Keraton Pontianak Kalimantan Barat |
hem..mungkin ini hanyalah sejarah basi kalau saja pengunjung yang membacanya
adalah orang – orang tua pada jaman itu hehehehehehe,,tapi mungkin juga
sebaliknya jika yang membacanya adalah orang – orang diluar Kal-Bar atau masih
baru menginjak usia remaja khususnya di dalam Kal-Bar atau juga yang selama
hidupnya sama sekali tidak pernah tau sejarah terjadinya Kota Pontianak.
Ya langsung pada pokoknya ajah ni,tidak usah berleha-leha lagi kwkwkwkwkwkwkwkw..
Ya langsung pada pokoknya ajah ni,tidak usah berleha-leha lagi kwkwkwkwkwkwkwkw..
Terjadinya Kota Pontianak yang kalau dirujuk
kembali pada awal mulanya menurut info sejarah yang saya dapati itu ialah
dimulanya pada empat orang pemuda penduduk asal Trim Hadralmaut, tepatnya itu
di Negri Arab nun jauh disana. Masing – masing dari mereka bernama Ma Al Habib
Husin yang merupakan ayah dari Sultan Syarif Abdurachman yang pada saat itu
masih berusia 18 tahun dan beserta rekan – rekannya yang antara lain bernama Al
Syayid Abubakar Idrus, Al Syayid Umar Husain Alsegaf dan Al Syayid Mochamad
Quraisy yang sudah sama – sama bersepakat memenuhi anjuran guru pengajiannya
untuk pergi merantau keluar negri Arab guna mensyi’arkan agama Islam dengan
bertujuan ke daerah bagian timur dimana disana terdapat negri – negri yang
subur, tanah yang banyak ditumbuhi pepohonan – pepohonan yang menghijau.

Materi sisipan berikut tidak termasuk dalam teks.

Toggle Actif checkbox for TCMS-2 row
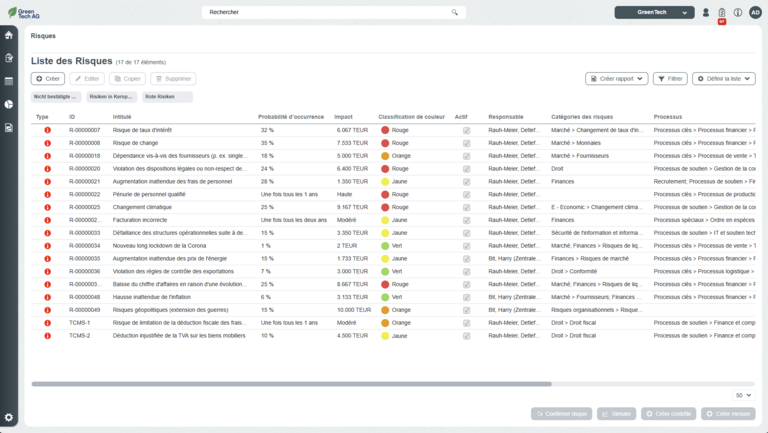The image size is (768, 433). click(x=466, y=336)
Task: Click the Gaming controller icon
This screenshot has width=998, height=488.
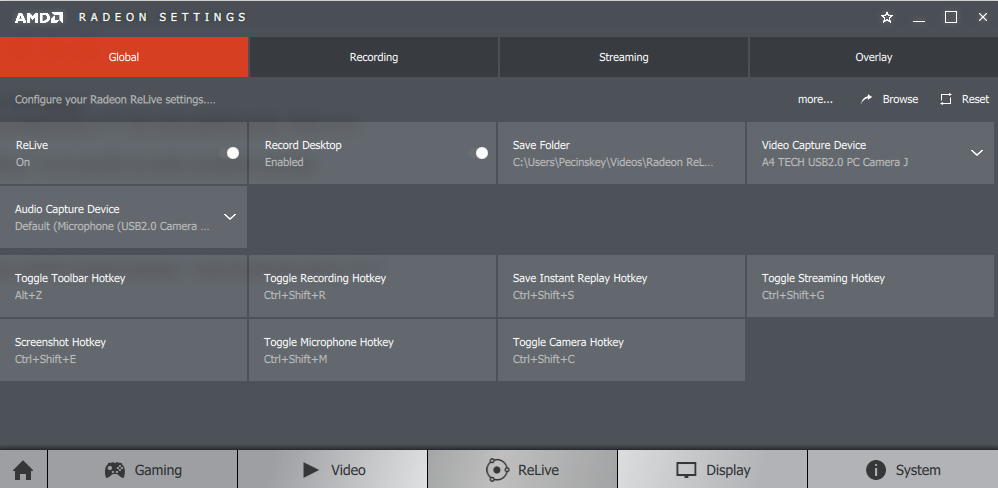Action: [116, 470]
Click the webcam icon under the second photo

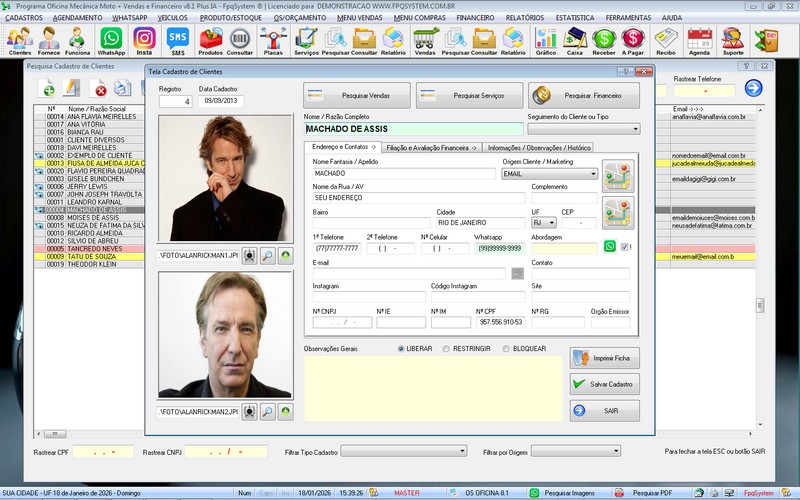[249, 411]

Setelah keluarnya ke empat pemuda asal Trim Hadralmaut
tersebut dari Arab , maka Negri yang
pertama kali disinggahinya ialah Trengganu, Malaysia. Di sana ke empat pemuda
tersebut berpisah – pisah dengan tujaunnya masing – masing, Al Syayid Umar
Husain Alsegaf masuk ke Siak, Malaysia dengan mengajarkan Agama Islam, Al
Syayid Mochamad Bin Achmad Quraisy memilih untuk menetap di Trengganu, Malaysia
guna mengajar Syariat Islam.
Sedangkan untuk kedua pemuda lainnya Al Syayid Abubakar
Idrus dan Ma Al Habib Husin bertolak menuju Aceh, Indonesia. Di Aceh itu mereka
mengajar Hukum Syara’ Islam dan Syiar Agama Islam.

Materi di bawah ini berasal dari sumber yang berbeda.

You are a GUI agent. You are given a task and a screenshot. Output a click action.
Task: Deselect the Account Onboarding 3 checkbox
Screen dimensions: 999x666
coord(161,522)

TidaK berapa lama lalu mereka berpisah lagi disana, Al
Syayid Abubakar Idrus memilih menetap disana dan sedangkan Al Habib Husin
melanjudkan tujuannya terus kearah timur dan menuju ke daerah Betawi, Indonesia
selama 7 bulan lamanya, lalu terus ke Semarang, Indonesia hingga disana Beliau
bertemu dengan seseorang bernama Syekh Salim Hambal dan tinggal bersamanya
disana selama kurang lebih 2 tahun lamanya.

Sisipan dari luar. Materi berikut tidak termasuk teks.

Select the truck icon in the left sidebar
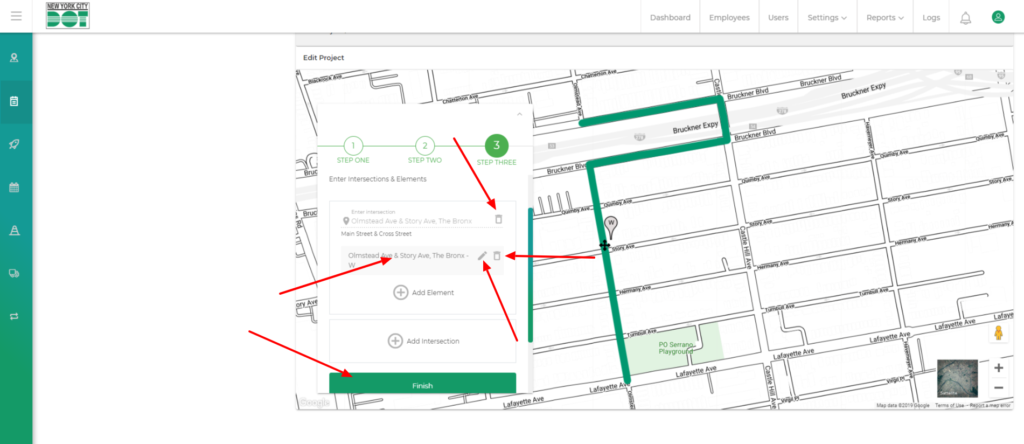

Setelah 2 tahun tinggal bersama Syekh Salim Hambal di
Semarang, Al Habib Husin bermaksud keluar melanjudkan kembali perjalanannya
terus kearah Timur memenuhi petunjuk gurunya tadi dimana pada daerah yang
banyak tumbuhnya pohon – pohon kayu hijau, maka disanalah beliau akan menetap
dan mengajarkan Syari’at Islam disana. Sebelum Al Habib Husin meninggalkan
Semarang, beliau dianjurkan Syekh Salim Hambal untuk sebaiknya menuju ke Negri Matan
Kalimantan Barat, karna Negri Matan itupun letaknya disebelah timur dan tanahnya
juga cukup terbilang subur sesuai seperti yang dimaksudkan guru pengajian Al
Habib Husin tersebut.
Maka tanpa sungkan – sungkan lagi beliaupun langsung
menuju ke Negri Matan bersama – sama Syekh Salim Hambal sesuai anjurannya tadi.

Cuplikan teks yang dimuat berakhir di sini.